Stored items
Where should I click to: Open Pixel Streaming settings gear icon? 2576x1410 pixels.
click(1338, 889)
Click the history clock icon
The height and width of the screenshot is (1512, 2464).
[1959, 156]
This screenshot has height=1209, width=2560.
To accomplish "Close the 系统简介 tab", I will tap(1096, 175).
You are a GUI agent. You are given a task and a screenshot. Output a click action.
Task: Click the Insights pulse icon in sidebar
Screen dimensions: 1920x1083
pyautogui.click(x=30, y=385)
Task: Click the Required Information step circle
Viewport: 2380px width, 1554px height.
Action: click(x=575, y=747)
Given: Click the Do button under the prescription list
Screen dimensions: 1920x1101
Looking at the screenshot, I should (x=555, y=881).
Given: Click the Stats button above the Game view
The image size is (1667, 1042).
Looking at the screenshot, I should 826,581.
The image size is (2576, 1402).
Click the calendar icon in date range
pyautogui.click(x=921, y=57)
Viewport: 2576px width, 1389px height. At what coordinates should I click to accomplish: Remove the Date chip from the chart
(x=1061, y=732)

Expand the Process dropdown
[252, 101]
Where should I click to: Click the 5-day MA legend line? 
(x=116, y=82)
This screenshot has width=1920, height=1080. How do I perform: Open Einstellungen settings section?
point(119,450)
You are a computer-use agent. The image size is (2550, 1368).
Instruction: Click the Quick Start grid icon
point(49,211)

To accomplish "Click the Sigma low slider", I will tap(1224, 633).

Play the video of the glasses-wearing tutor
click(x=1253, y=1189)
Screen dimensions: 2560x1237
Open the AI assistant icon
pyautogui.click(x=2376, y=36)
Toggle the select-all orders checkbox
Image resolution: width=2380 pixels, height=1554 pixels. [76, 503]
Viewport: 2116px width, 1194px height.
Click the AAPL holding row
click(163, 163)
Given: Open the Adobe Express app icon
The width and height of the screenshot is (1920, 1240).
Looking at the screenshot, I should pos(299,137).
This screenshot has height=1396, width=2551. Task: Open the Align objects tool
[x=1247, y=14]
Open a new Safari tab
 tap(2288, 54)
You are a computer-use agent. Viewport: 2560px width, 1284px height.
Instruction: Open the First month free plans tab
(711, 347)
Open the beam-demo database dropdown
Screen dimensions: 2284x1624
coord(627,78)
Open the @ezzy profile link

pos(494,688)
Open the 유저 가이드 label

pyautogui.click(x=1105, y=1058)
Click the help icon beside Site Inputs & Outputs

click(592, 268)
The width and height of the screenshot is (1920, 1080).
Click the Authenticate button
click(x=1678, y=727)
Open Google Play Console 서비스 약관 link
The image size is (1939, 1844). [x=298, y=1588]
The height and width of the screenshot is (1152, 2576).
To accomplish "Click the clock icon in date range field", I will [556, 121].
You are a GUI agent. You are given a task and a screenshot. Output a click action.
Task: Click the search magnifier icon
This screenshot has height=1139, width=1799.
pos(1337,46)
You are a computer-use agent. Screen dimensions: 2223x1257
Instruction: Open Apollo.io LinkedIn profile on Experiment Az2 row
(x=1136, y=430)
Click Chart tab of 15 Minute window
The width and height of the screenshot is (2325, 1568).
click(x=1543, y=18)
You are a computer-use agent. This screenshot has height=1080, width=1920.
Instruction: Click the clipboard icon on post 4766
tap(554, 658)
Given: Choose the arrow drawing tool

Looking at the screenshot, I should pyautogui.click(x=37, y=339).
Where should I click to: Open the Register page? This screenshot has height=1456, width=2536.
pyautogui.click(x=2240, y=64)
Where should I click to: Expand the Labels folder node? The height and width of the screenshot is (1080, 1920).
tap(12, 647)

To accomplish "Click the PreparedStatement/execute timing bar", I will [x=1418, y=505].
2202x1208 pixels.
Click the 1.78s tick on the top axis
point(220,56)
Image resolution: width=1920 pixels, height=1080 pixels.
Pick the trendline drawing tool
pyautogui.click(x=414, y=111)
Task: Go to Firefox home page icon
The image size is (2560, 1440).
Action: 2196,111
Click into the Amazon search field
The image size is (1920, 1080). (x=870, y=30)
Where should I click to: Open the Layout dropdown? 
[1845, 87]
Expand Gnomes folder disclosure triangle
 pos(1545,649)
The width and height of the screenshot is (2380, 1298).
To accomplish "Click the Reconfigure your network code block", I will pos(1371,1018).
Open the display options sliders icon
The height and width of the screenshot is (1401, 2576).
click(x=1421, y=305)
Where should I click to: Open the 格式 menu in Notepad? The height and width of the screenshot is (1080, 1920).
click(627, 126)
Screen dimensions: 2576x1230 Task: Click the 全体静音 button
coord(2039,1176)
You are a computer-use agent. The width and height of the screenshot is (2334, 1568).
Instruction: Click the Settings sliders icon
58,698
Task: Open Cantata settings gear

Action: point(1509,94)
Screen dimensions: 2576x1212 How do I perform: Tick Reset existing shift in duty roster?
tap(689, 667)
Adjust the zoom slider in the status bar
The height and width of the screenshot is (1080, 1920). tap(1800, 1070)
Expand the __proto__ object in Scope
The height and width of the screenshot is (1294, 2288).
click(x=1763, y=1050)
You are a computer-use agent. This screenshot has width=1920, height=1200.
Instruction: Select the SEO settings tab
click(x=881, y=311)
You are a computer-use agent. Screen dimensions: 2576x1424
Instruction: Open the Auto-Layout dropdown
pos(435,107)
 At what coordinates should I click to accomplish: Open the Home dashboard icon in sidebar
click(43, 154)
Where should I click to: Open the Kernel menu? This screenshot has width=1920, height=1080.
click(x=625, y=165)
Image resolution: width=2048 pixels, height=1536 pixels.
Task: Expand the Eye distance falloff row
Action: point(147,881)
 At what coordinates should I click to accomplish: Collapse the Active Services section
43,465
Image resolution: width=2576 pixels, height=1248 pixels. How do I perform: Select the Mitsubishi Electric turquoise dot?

→ **REQUIRED WORK**: Check each line above for the word "agent" and say how many have it, with nothing else.

→ **RESPONSE**: 9